Байдарки начинают качаться на волнах, скрипеть, но уходят от волн мягко. Словно в люльке – вниз-вверх, вниз-вверх, и никаких ударов о волны, никаких брызг. Набегающие сзади гребни тупо подталкивают байдарку в корму, рассыпаются рядом, вдоль бортов, и отстают, уходят назад.

...Костер горит в лесу, вдали от волн и шума озера. Вокруг снег и кочки. Место плохое. Мы тянем из кружек чай и говорим о том, что надо уходить отсюда. Для ночевки следовало бы найти что-нибудь получше. Хочется нам и пройти озеро, чтобы увидеть, наконец, что там ниже, на вытекающей из него реке Варчатовис. Если на ней уже нет ни льда, ни заторов, если нет их и на Войкаре, то два дня – и мы на Оби.

А на озере все ветер. Даже через заслон елей слышны тяжелые удары волн по льдинам и скрип ледяных осколков, ерзающих в ослабших волнах у самого берега. Мы сидим. Ждем. Наконец удары слабеют, мы собираем посуду, мешок с сухарями и направляемся к берегу озера, туда, где на снегу стоят байдарки.

 

– Борис! – кричу я. – Сюда! Тут легче спуститься в воду. Ветер в сторону Бориса и Вилена, они меня слышат, но все равно садятся в байдарку и начинают, распихивая веслами льдины, пробиваться к чистой воде. До края колотого льда им метров семьдесят. И льдины прижимает ветром к берегу и друг к другу. А с озера все подплывают и подплывают свежие осколки ледового поля.

Им не пробиться через эту кашу.

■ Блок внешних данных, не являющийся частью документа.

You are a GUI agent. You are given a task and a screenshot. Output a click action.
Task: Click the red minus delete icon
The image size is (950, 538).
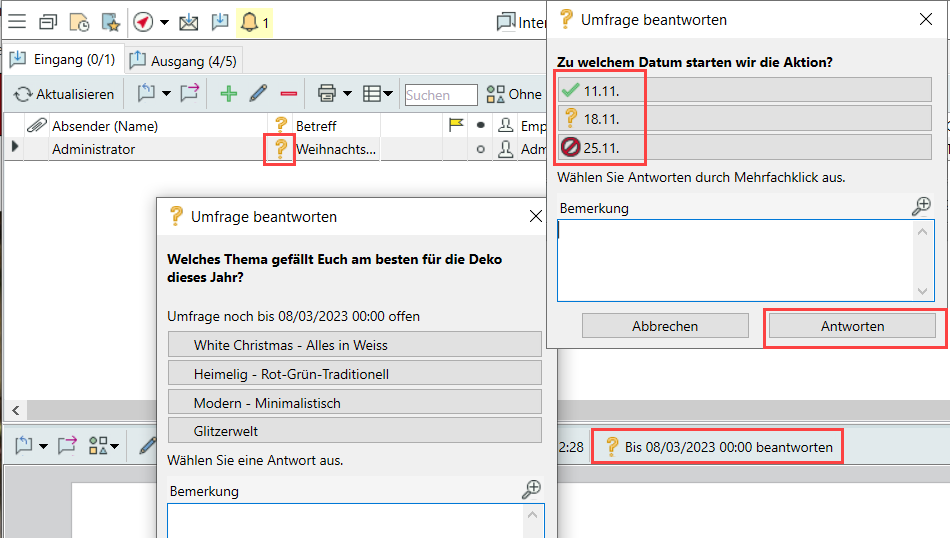289,94
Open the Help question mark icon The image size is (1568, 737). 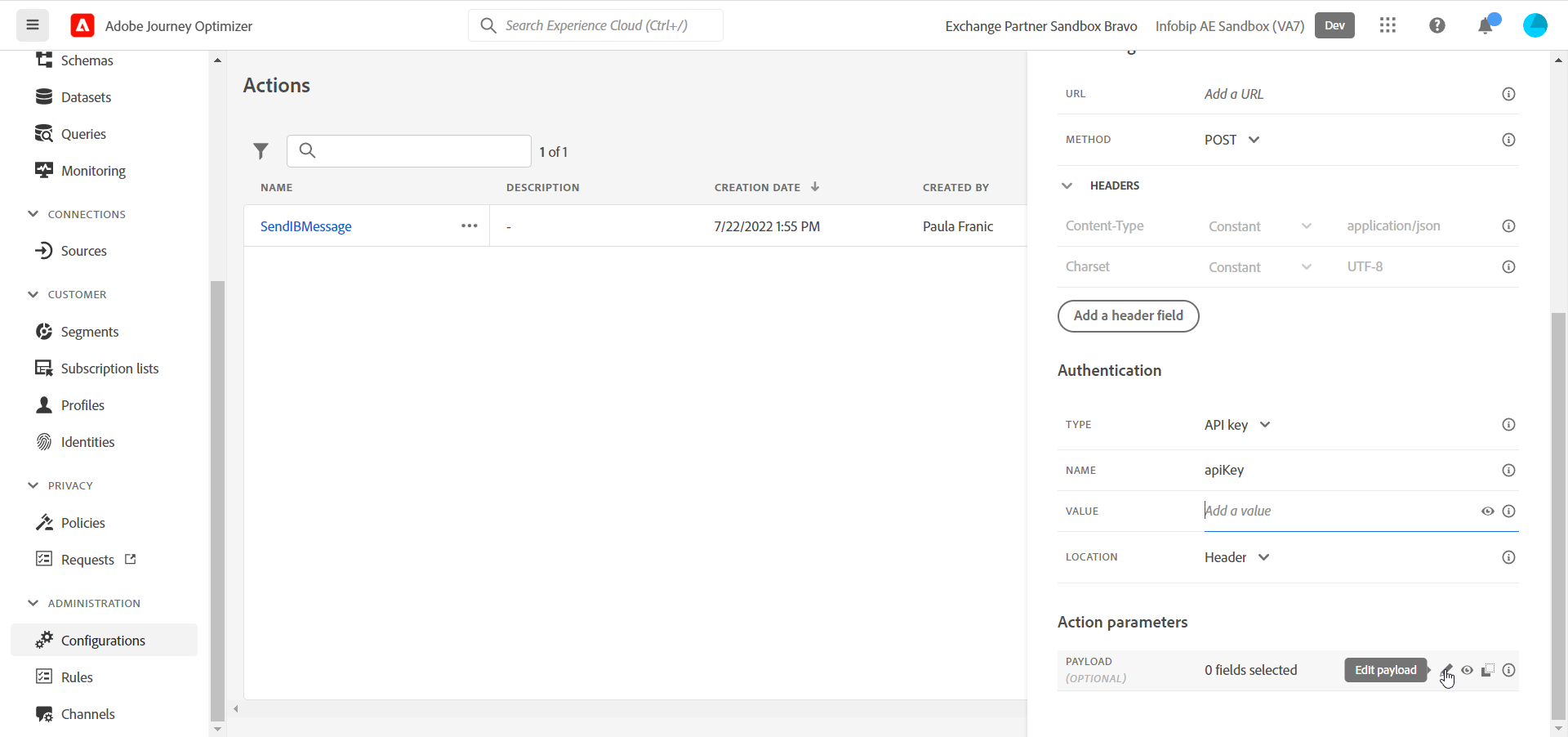pyautogui.click(x=1437, y=25)
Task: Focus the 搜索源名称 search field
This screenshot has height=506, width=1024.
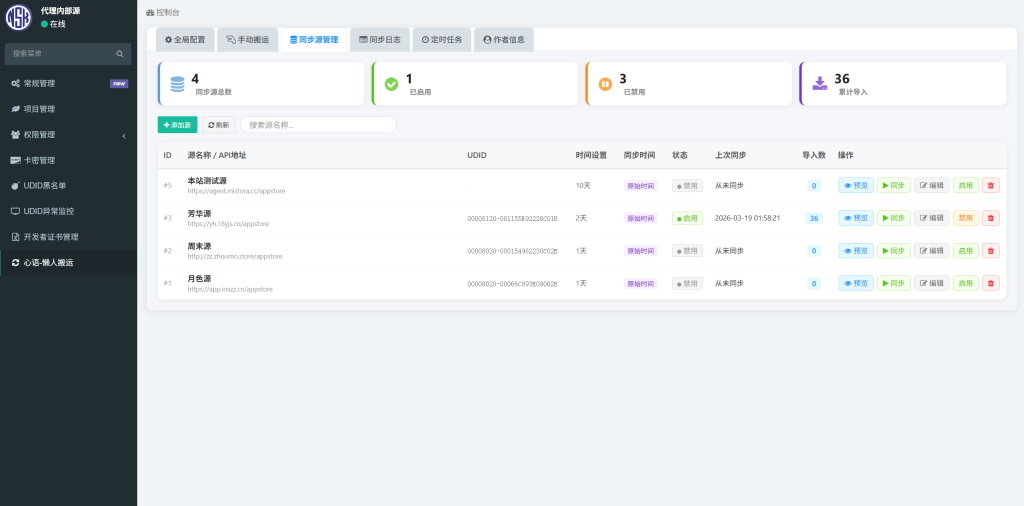Action: pyautogui.click(x=318, y=125)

И потом, мы же договорились – Петр и я идем с байдарками на плечах по большой льдине и, найдя удобное место для спуска в озеро, зовем Бориса и Вилена. Что ж они не дождались и полезли в ледовое пекло? Что – снова начинается?

– Петр, пойдем вытащим их обратно на лед. Ну куда они полезли?

– Пусть. Ничего страшного, зато ничто так не учит, как неудачный личный опыт.

Сталкиваем байдарку в скрипящую и вздыхающую кашу из ледовых осколков и, оттолкнувшись веслами от крепкого льда, выскакиваем на чистую воду.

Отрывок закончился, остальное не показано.